Stichtag

13. Juni 1897 - Paavo Nurmi wird geboren

Er dominiert über ein Jahrzehnt die Langstrecken: Zwischen 1920 und 1928 gewinnt der finnische Läufer Paavo Nurmi bei drei Olympischen Spielen neun Gold- und zwei Silbermedaillen. "Er hatte eine unglaubliche Bandbreite von 1.500 bis 20.000 Meter", sagt der Journalist und Nurmi-Biograf Robert Hartmann.
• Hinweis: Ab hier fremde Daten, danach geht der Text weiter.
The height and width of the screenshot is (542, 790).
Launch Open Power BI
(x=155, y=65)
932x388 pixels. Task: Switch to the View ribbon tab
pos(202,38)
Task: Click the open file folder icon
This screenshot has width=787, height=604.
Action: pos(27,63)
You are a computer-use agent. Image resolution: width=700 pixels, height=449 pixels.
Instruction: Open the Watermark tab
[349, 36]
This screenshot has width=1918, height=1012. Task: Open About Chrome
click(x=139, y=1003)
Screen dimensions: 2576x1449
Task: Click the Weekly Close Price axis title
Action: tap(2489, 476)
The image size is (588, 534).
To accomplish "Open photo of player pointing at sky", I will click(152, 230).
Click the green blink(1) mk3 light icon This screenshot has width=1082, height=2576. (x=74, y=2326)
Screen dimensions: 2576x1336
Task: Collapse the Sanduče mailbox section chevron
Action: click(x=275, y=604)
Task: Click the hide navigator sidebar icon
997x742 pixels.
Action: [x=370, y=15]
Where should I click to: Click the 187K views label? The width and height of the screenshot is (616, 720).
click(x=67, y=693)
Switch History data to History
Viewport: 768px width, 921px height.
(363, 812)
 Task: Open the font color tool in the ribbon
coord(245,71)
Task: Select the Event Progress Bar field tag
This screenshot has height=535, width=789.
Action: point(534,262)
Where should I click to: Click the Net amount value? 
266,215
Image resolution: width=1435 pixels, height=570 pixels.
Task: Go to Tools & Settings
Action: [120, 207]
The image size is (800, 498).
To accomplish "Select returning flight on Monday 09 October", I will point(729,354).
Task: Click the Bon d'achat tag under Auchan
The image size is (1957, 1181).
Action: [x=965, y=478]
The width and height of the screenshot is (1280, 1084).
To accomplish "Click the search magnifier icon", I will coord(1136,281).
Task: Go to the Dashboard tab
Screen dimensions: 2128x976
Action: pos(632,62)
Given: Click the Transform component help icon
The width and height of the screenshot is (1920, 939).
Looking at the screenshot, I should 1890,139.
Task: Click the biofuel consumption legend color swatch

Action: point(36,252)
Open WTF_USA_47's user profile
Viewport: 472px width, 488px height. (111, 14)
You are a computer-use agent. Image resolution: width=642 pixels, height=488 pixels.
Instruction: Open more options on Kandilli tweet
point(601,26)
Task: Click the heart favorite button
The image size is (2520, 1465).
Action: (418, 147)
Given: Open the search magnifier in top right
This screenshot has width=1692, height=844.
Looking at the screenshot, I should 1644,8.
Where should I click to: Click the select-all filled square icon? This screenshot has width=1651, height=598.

Bei der Olympiade 1924 in Paris habe Nurmi beide Rennen über 1.500 und 5.000 Meter innerhalb von 50 Minuten gewonnen. Der Ausnahme-Athlet wird "Magier der Aschenbahn" genannt.

Nichts deutet auf eine große Karriere hin, als Paavo Nurmi am 13. Juni 1897 in der Hafenstadt Turku geboren wird. Er ist das älteste von sechs Kindern. Der Vater stirbt, als Paavo 12 Jahre alt ist. Danach muss er mithelfen, die arme Familie durchzubringen. So verdient er das erste Geld mit seinem außergewöhnlichen Talent. "Er begann als Laufbursche einer Bäckerei", so Hartmann. Aus dem Talent wird Leidenschaft. Mit 23 Jahren hat er seinen ersten großen Erfolg: Er gewinnt 1920 bei den Olympischen Spielen von Antwerpen drei Goldmedaillen. Zum ersten Mal tritt damals Finnland unter eigener Flagge an, nachdem das Land nach der Revolution von 1917 von Russland unabhängig geworden ist. Nurmi wird mit seinen Siegen zum Idol der jungen Nation.

Elegant bis arrogant

Nurmi, der drei Mal pro Tag trainiert, gilt als Mitbegründer des Intervalltrainings, bei dem sich Belastungs- und Erholungsphasen abwechseln. Die Rennen geht er auf seine eigene Art und Weise an: Er läuft mit der Stoppuhr in der Hand und wirft sie erst 300 Meter vor dem Ziel weg, wenn der Endspurt beginnt. Dabei legt Nurmi auch großen Wert auf einen eleganten Laufstil. Schließlich verkörpert er eine Überlegenheit, die manchmal in Arroganz umschlägt. Für die erschöpften Konkurrenten, die beim olympischen Crosslauf in Paris 1924 die zwölf Kilometer bei Temperaturen um die 30 Grad nicht bewältigen konnten, hat Nurmi kein Bedauern. "Er hat gesagt, die haben alle nicht genug trainiert", sagt Biograf Hartmann.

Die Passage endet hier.